**TASK INSTRUCTIONS**
If a line in the data below holds the word "Organized", copy it.

**RECORDS FOR THE EXERCISE**
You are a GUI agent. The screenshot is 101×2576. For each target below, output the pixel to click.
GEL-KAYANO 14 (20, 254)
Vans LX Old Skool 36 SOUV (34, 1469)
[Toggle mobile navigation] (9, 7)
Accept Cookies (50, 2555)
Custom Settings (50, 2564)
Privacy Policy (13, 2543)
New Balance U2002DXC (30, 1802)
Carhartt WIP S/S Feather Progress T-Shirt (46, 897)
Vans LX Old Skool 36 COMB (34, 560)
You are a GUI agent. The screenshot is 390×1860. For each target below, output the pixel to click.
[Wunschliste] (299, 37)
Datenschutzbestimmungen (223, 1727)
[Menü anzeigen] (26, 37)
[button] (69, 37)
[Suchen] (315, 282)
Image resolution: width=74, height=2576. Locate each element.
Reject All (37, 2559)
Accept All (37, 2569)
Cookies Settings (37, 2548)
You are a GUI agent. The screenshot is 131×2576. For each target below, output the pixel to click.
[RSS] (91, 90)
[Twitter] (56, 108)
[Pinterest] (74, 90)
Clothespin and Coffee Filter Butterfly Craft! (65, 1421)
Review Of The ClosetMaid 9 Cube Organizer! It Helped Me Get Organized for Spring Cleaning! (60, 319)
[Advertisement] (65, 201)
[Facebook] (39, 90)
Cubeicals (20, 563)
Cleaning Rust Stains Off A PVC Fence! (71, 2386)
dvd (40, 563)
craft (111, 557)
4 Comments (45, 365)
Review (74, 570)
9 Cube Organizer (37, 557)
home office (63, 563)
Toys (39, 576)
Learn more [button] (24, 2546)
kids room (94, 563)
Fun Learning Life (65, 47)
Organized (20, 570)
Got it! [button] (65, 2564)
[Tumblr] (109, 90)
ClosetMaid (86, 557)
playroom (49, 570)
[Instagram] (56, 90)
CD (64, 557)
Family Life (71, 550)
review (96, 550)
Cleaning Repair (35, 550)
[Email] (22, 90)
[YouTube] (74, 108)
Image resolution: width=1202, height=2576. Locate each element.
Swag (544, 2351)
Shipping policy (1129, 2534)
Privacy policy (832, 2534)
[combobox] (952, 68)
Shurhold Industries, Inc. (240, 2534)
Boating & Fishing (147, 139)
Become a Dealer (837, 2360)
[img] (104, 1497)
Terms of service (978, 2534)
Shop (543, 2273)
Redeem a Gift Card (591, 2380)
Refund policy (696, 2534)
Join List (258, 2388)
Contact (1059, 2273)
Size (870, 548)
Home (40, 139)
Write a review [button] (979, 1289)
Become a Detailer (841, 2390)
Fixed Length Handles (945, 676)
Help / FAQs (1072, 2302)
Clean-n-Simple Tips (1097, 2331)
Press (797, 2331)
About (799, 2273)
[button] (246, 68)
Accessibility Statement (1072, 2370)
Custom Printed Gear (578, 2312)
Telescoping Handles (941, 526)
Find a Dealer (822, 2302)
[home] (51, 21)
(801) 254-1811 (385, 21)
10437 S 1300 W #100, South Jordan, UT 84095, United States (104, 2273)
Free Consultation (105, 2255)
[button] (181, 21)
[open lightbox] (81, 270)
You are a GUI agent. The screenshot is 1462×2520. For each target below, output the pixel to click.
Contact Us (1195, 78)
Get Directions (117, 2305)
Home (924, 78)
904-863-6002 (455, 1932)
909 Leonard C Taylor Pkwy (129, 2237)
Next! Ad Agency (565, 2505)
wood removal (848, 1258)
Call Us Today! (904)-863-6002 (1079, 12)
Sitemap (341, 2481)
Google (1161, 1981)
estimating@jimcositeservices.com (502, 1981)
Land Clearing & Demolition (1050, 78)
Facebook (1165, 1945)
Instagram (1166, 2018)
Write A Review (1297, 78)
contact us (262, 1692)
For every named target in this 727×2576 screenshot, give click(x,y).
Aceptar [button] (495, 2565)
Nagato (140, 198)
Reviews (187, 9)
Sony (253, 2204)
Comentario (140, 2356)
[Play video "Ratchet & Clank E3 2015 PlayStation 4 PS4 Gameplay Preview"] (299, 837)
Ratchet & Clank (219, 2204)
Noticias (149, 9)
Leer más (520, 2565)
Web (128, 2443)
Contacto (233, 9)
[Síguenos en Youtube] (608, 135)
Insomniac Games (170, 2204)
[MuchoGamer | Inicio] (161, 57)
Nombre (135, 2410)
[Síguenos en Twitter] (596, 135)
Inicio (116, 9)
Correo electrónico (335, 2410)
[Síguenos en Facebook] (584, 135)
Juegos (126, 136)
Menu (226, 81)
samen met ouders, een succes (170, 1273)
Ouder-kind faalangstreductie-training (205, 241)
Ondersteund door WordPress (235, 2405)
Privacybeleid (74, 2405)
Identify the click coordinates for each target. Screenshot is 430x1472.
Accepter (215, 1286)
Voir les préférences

**EXPECTED ANSWER**
Review Of The ClosetMaid 9 Cube Organizer! It Helped Me Get Organized for Spring Cleaning! (60, 319)
Organized (20, 570)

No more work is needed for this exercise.